Hiking trail in Sweden

Ostkustleden (in English: East Coast Trail) is a 99-mile (160 km) long hiking trail in the south-east of Sweden. The trail extends within the borders of Oskarshamn municipality. Ostkustleden was created between 1970 and 1977 by the environmental nonprofit organization Döderhults naturskyddsförening (the Döderhult´s Society for the Conservation of Nature). The trail starts six miles outside Oskarshamn at Lilla Hycklinge (position: ). Along the trail there are cabins which can be rented for accommodation.

== Trail Sections ==
Ostkustleden comprises eight sections of trail.

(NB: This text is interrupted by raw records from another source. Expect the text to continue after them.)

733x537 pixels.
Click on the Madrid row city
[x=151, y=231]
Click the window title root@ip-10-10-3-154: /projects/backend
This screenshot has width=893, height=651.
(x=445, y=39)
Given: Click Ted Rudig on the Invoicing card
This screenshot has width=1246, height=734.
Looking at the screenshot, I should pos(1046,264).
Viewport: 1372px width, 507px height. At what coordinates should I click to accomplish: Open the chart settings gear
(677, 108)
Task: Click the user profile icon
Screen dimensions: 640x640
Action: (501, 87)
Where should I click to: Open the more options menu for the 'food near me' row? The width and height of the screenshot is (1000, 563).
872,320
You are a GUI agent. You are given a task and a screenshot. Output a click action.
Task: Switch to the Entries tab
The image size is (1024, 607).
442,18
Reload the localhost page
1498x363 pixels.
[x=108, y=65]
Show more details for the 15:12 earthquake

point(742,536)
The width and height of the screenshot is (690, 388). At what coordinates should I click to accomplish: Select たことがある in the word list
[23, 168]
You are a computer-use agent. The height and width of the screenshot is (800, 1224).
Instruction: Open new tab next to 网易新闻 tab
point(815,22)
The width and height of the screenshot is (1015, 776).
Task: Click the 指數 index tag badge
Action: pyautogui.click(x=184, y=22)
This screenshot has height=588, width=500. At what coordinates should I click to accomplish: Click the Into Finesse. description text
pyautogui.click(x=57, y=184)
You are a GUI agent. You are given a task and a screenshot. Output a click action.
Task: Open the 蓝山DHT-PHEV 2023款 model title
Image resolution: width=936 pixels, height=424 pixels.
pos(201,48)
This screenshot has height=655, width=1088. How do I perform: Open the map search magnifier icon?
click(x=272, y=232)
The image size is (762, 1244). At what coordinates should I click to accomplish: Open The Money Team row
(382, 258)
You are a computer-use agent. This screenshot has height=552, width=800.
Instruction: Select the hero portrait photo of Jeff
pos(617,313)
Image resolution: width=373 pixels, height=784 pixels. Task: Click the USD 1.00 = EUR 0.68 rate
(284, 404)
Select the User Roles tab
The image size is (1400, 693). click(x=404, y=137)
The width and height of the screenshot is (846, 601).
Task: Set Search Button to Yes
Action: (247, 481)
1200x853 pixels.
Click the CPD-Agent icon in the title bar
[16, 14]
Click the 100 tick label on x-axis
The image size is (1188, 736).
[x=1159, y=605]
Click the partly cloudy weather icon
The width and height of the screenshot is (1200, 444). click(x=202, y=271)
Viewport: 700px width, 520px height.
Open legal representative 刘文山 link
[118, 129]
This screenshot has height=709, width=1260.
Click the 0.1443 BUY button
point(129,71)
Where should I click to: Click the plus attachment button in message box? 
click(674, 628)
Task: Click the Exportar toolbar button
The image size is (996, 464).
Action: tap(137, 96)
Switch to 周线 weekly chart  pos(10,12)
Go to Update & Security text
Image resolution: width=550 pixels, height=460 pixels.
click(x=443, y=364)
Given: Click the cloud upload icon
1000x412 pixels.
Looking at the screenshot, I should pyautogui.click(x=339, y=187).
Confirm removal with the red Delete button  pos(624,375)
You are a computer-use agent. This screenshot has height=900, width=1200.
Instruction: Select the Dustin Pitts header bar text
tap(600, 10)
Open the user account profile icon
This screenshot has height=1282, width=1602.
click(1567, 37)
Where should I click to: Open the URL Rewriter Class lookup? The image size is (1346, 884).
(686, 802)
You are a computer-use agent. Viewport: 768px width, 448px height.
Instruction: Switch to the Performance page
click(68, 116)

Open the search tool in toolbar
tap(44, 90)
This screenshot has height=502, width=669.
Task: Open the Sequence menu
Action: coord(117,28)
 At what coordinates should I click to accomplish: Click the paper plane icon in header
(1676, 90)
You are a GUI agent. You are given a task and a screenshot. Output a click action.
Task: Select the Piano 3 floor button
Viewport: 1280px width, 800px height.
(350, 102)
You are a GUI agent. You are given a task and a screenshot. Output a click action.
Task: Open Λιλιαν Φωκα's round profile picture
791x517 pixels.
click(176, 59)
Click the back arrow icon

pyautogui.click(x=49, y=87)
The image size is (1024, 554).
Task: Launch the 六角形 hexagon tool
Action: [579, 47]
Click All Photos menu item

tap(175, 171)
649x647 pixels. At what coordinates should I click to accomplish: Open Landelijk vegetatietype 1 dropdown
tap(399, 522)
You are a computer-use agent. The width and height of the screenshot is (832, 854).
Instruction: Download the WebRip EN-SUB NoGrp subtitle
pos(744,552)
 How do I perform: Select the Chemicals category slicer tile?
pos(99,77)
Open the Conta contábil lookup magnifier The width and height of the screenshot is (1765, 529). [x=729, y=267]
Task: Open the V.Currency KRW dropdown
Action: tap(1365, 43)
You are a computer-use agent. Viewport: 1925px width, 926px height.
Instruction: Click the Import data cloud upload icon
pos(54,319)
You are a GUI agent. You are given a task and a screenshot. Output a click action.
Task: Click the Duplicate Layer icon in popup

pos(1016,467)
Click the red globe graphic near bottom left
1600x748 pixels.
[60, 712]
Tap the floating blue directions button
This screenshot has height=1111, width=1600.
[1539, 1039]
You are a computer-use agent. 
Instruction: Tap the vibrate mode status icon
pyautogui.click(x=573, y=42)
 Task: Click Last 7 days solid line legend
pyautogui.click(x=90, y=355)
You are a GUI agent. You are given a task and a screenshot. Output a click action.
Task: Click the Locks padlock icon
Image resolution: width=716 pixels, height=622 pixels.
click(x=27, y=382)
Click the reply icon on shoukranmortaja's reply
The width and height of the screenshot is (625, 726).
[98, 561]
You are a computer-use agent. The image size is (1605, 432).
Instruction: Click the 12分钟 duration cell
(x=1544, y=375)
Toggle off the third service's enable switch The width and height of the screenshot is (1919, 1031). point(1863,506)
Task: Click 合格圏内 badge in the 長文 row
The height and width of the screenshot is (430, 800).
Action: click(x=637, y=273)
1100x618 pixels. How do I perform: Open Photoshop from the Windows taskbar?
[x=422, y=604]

- Section 1: Lilla Hycklinge - Nynäs (10.6 mi, 17 km)
- Section 2: Nynäs – Lönhult (13.4 mi, 21.5 km)
- Section 3: Lönhult – Krokstorp (13 mi, 21 km)
- Section 4: Krokstorp - Mörtfors (10.9 mi, 17.5 km)
- Section 5: Mörtfors - Stjärneberg (11.5 mi, 18.5 km)
- Section 6: Stjärneberg - Lilla Laxemar (11.5 mi, 18.5 km)
- Section 7: Lilla Laxemar - Hällveberg (13 mi, 21 km)
- Section 8: Hedvigsberg - Lilla Hycklinge (11.2 mi, 18 km)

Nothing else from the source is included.